Eight years ago, Carla Stolte moved to the city from Vancouver with her husband, who came to further his career as a psychologist. She found her favourite things about her native city – density, environmental values, independent stores – largely missing in Edmonton. Except for in Westmount, with its tree-lined and tidy streets.
“Most people in this neighbourhood, they talk about owning bikes versus cars,” she says. “A lot of people try to shop local.”
Stotle, who edits the Westmount Community League‘s newspaper when not teaching music or raising three kids, feels the social fabric of her neighbourhood is woven tighter than most of the rest of Edmonton.
“There’s a real shared-value system,” she says, pointing to the activity of the community league, which held sessions about home renovations where individuals swapped tips on finding a reliable contractor.
Another favoured borough away from Edmonton’s newest neighbourhoods is the Strathcona-Garneau area, rich with history, cafes and club-bound undergraduates.
While the area might not boast the highest median income in the city, it displays plenty of character and keeps things clean.
The local business association tracks graffiti in the area and passes its location along to the city’s graffiti removal squad.
There’s even a special bylaw aimed at beautifying and maintaining the area’s heritage buildings.The community league organizes reuse fairs to help residents recycle their unwanted household materials that might otherwise clutter up a garage, or worse, driveway. Shami Sandhu, broker and owner of the ReMax brokerage in the neighbourhood and a former commercial pilot, cites Garneau’s density as a critical factor in its appeal. He mentions restaurants, grocery stores, schools, bars and yoga studios all rubbing shoulders on the southern bank of the river.

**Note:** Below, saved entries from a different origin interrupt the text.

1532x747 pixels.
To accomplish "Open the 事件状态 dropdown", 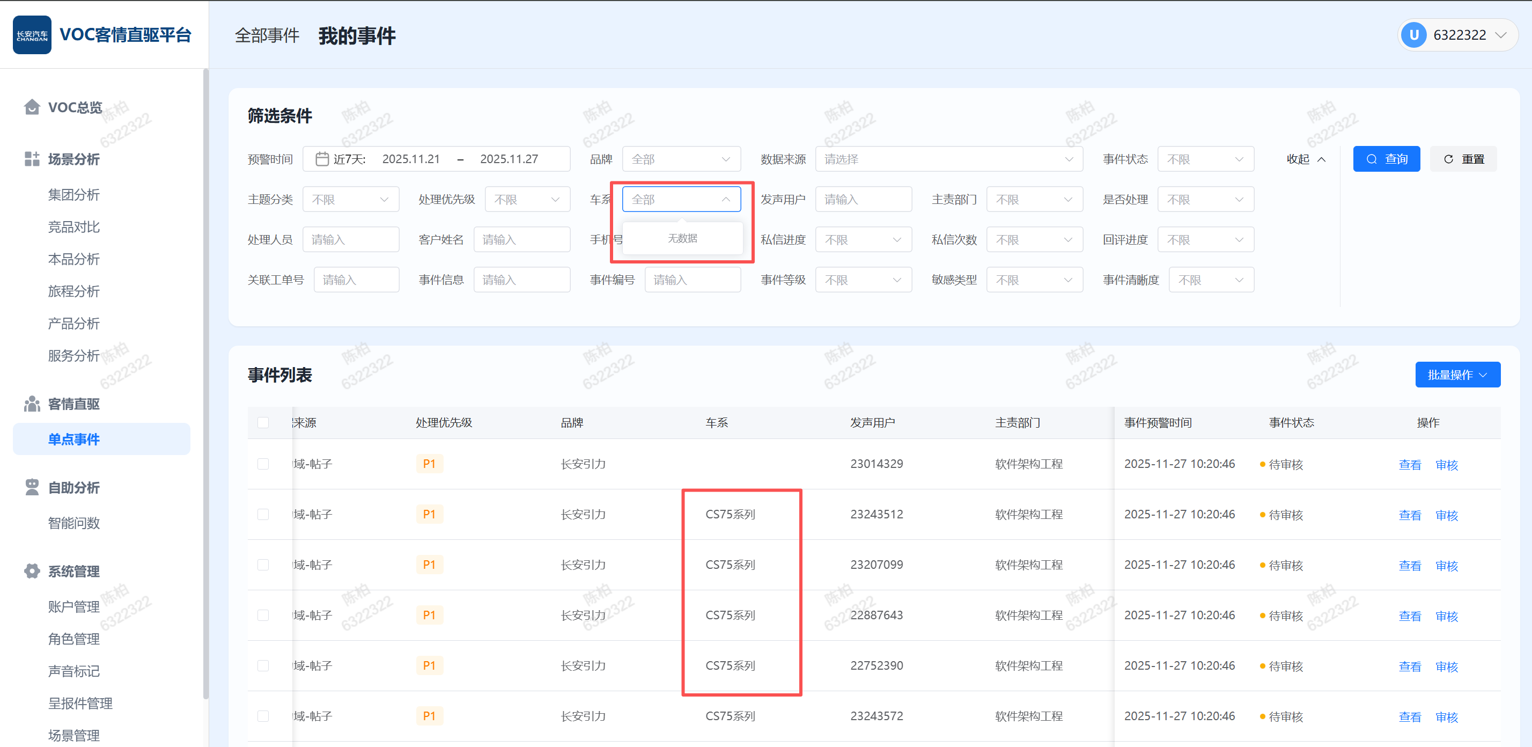I will tap(1205, 159).

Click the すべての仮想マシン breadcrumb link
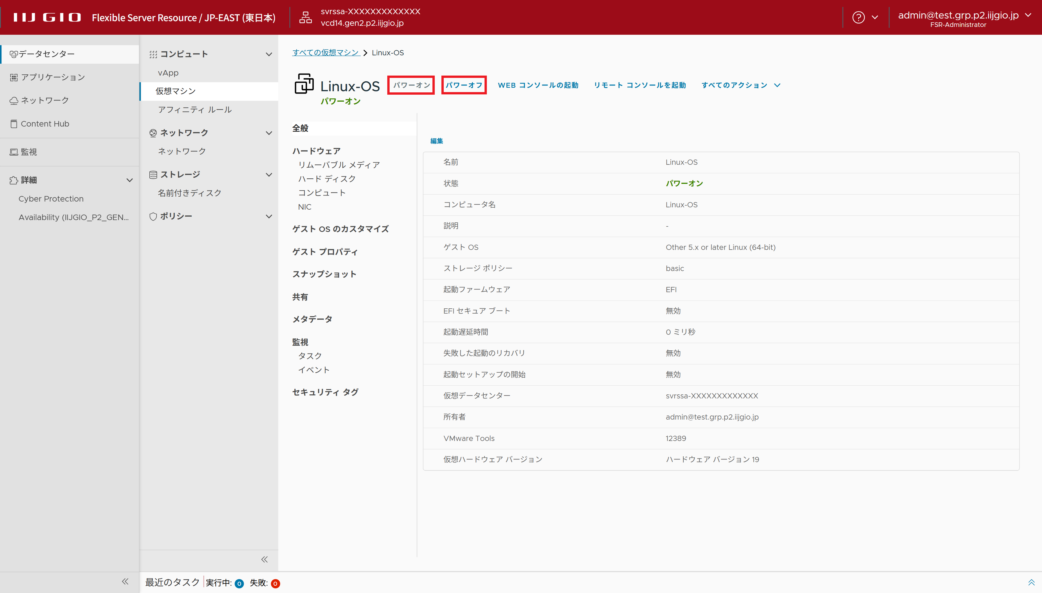(x=326, y=53)
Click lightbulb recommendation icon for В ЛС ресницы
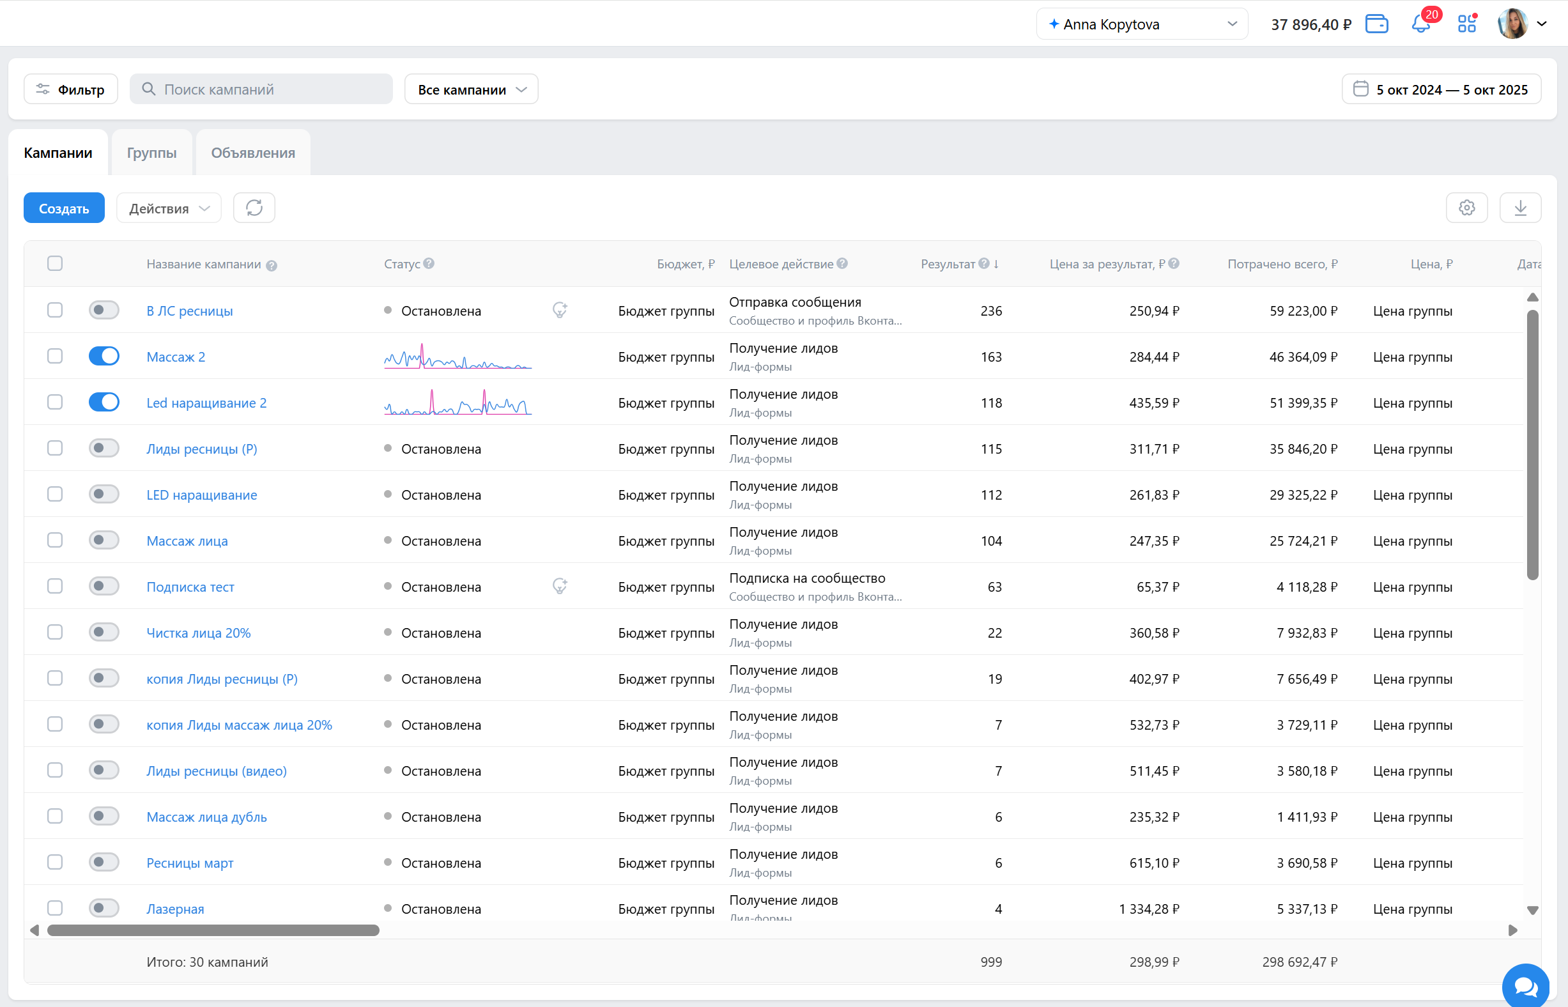 (x=560, y=311)
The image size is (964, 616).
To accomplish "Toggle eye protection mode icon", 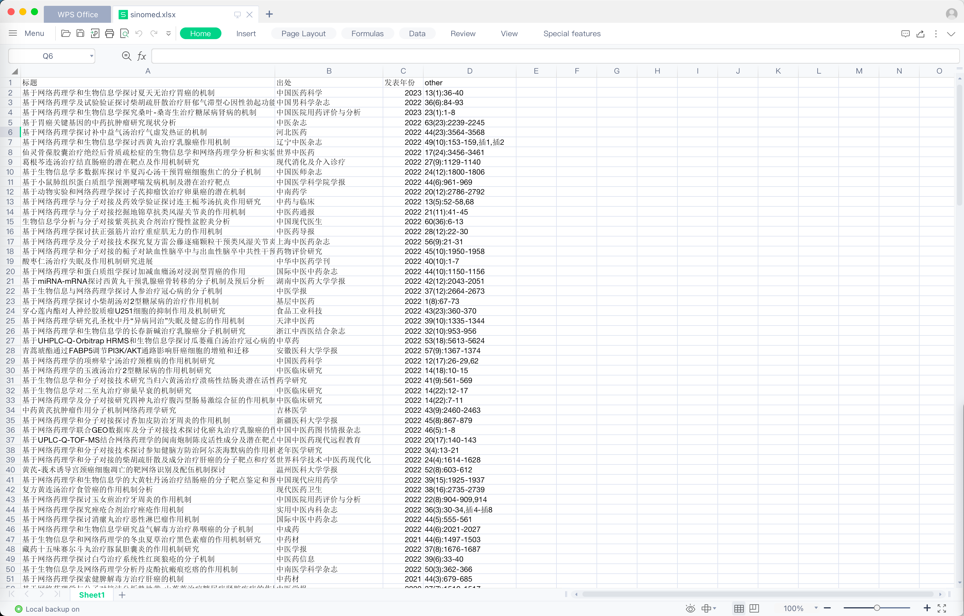I will [690, 608].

“It’s all just footsteps away,” he says, mentioning the Kinsmen Sports Centre, the Metro Cinemaand dining options like Da Capo and Remedy Cafe. “It’s a lifestyle down here.” And it’s one that draws all sorts.
Our survey reveals that economic diversity doesn’t much enter into your deliberations on the city’s best places, and that dovetails with sentiment in the whole of Edmonton. The City reports that complaints over residential property taxes dropped to 988 in 2012, down from almost 1,500 last year and nearly 5,000 in 2008.
Great neighbourhoods are great to different people. The appeal of Old Stratchona and Garneau extends from the hipster-glasses rocking crowd in Transcend Coffee to the bikers at the Whyte Avenue Tim Hortons to the panhandlers looking for spare change in between.